The plan acknowledges the goals of the broader Australian Cancer Plan in improving Aboriginal health outcomes.

“By working together, these two plans will achieve better outcomes for more Aboriginal and Torres Strait Islander peoples, their families and Communities at a faster pace,” Dr Dawn Casey, deputy Chief Executive Officer of NACCHO wrote in the plan.

The plan establishes several objectives including:

  • shared decision making and partnerships at all levels of the health care system and community;
  • culturally informed, “whole of community” health promotion to change the cancer narrative and raise awareness;
  • higher Indigenous participation rates in cancer screening services;
  • culturally safe mainstream health services; and
  • stronger information systems, including Indigenous data sovereignty.  

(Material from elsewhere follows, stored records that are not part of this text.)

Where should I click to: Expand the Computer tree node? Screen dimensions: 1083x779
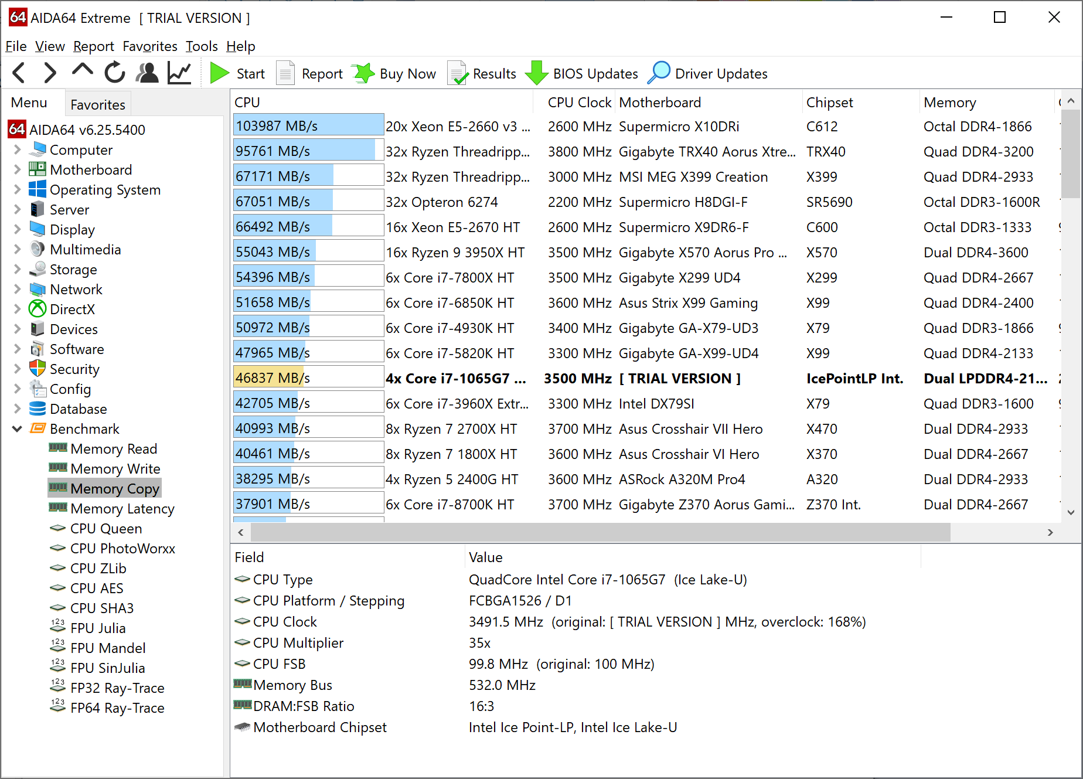pyautogui.click(x=17, y=150)
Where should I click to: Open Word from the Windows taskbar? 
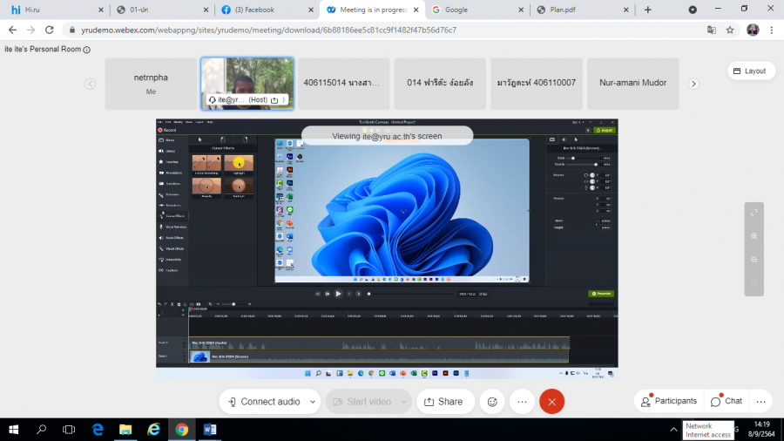click(x=210, y=430)
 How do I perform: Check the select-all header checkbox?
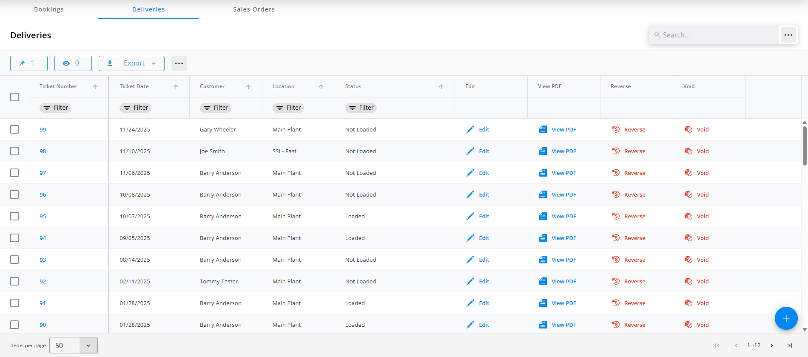pos(14,97)
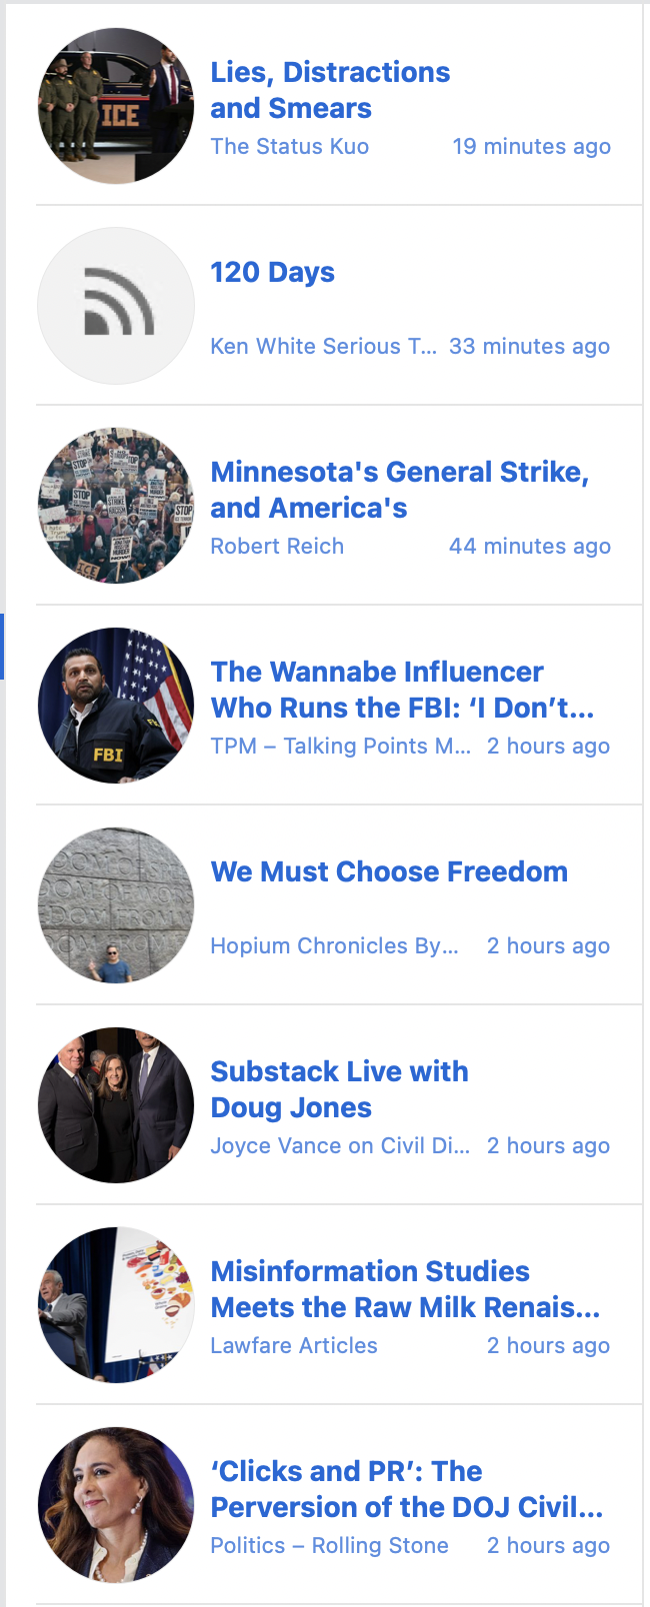Open "Lies, Distractions and Smears" article
650x1607 pixels.
coord(330,90)
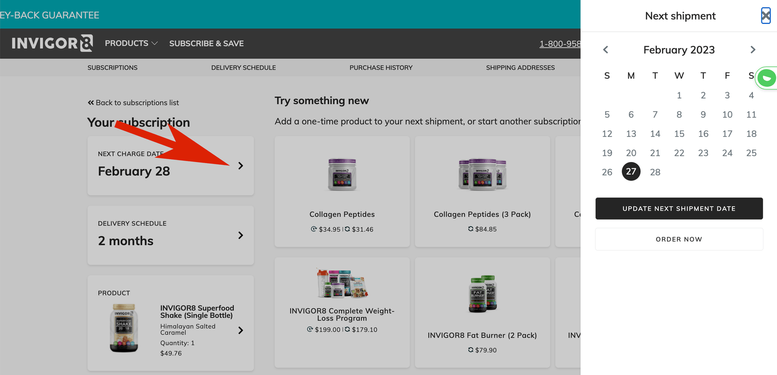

The plan also calls for improved cultural competency across the Australia’s health care workforce.

“A health workforce that can appropriately and respectfully support the cultural needs of Aboriginal and Torres Strait Islander peoples must be enabled to ensure access to optimal cancer care,” the plan stated.

Figures show that cancer and other neoplasms were the leading cause of death for Indigenous Australians, accounting for 3612 deaths (about 23% of total deaths). The most common causes of death due to cancer were cancers of the digestive (30%; eg, liver cancer) and respiratory organs (26%; eg, lung cancer) (here).